Immediately before the conference on Islam in Africa, the International Institute of Islamic Thought and Civilisation (ISTAC) hosted a conference on so-called Islamic centrism or moderation – wasatiyya in Arabic -- that was sponsored by the International Forum for Islamic Moderation based in Amman, Jordan. Wasatiyya is a trend among many Muslims who seek to distance themselves from extremists, and it has become one of the key organizing ideas for some leading Muslim intellectuals, such as Yusuf al-Qaradawi, the Qatar-based Egyptian scholar of Al Jazeera satellite television fame/notoriety. In sub-Saharan Africa, Islamic centrism is also increasingly discussed and debated. For example, the popular preacher and media personality in Sudan, Yousef al-Koda has founded an Islamic centrist party (Hizb al-Wasat al-Islami), and one of Mauritania’s most prominent Muslim intellectuals and Islamist, Mohammed Hacen Ould Dedew, also speaks about and openly calls for moderation or centrism. One of the keynote speakers at the conference on Islamic Moderation in KL was Sadiq al-Mahdi, who also discussed the merits of moderation, respect for minorities, and human rights. Some colleagues in KL suggested that Malaysian support for the idea of civilisational Islam was now waning as many have turned their attention to what has effectively become the latest trend in Islamic thought – wasatiyya – definitions of which seemed rather elastic at the conference.

Attending the conference at IIUM and giving a lecture at IAIS were great opportunities for gaining insight into Africa-Asia connections, particularly among Muslims. There are clearly very important changes afoot with so many African Muslims studying and working in Malaysia, learning new things and techniques, and taking these home or elsewhere in the world. In KL, I met a lecturer in Arabic and published novelist, who originally hails from northern Côte d’Ivoire. After studying for some time in Medina in Saudi Arabia, he completed his PhD at the IIUM and then took up a post at an Islamic university in southern Thailand.
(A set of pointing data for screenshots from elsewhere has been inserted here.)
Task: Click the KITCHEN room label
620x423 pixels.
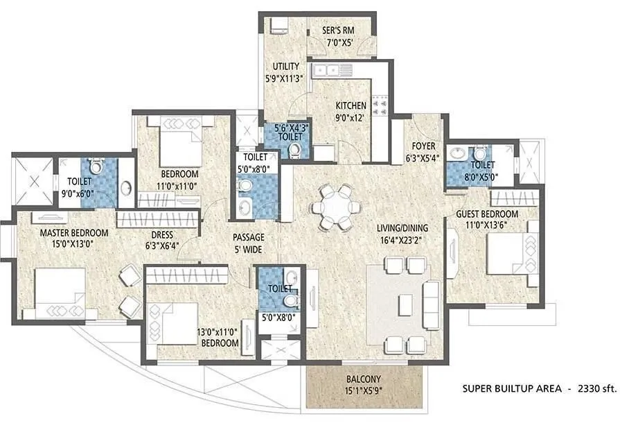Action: tap(351, 105)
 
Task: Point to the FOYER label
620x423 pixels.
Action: tap(423, 146)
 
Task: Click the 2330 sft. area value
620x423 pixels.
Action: tap(596, 390)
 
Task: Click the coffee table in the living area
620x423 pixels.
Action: tap(406, 304)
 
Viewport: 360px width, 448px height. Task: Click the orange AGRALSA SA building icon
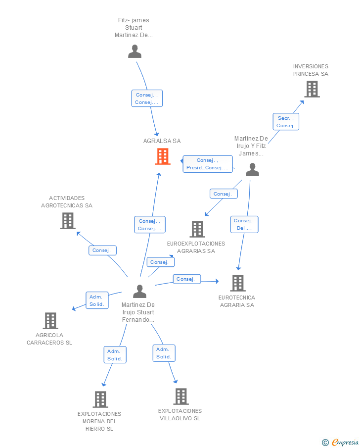[163, 156]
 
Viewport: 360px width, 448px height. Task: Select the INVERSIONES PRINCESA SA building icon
[312, 89]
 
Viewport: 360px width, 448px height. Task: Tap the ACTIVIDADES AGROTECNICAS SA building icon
[68, 221]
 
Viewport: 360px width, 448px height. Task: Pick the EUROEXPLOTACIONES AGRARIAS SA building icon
[197, 229]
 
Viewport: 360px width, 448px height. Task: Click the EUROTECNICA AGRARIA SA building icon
[238, 283]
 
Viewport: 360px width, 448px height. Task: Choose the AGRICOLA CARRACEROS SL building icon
[50, 321]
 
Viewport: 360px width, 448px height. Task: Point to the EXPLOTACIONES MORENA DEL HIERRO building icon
[100, 399]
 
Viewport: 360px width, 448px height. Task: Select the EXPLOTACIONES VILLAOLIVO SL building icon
[181, 397]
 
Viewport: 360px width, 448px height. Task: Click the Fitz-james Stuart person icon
[135, 51]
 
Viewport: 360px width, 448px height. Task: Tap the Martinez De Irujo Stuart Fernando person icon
[140, 291]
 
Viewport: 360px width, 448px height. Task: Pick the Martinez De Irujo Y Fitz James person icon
[252, 170]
But he said he was anxious to return home to Côte d’Ivoire. One young Malian student studying for an MA in Islamic law at the IIUM, whose grandfather is the imam in a village where I have conducted research in western Mali, told me that he was looking for new models for how to be Muslim in the contemporary world and specifically models that were non-Western and non-Arab. Another young Gambian completing his PhD in comparative law told me that he hoped one day to be the Minister of Justice in his country. It would be interesting to know more about the trajectories of such African Muslims who have been in Malaysia and other places in Asia that are quite far from “home.” Indeed, we need to know more about how they are changing socially, as well as their shifting transnational ties, affiliations, and aspirations, their relationships to various social and political movements and Islamic currents, and the different social, political, and economic agendas that they might seek to advance in the future. At the same time, it would of course also be useful to know more about Malaysia in Africa, most notably, its investment activities on the continent, as well as its foreign policy in relation to Africa, which are the backdrop for some of the larger contexts in which to understand the trajectories of the African Muslims I met in Kuala Lumpur.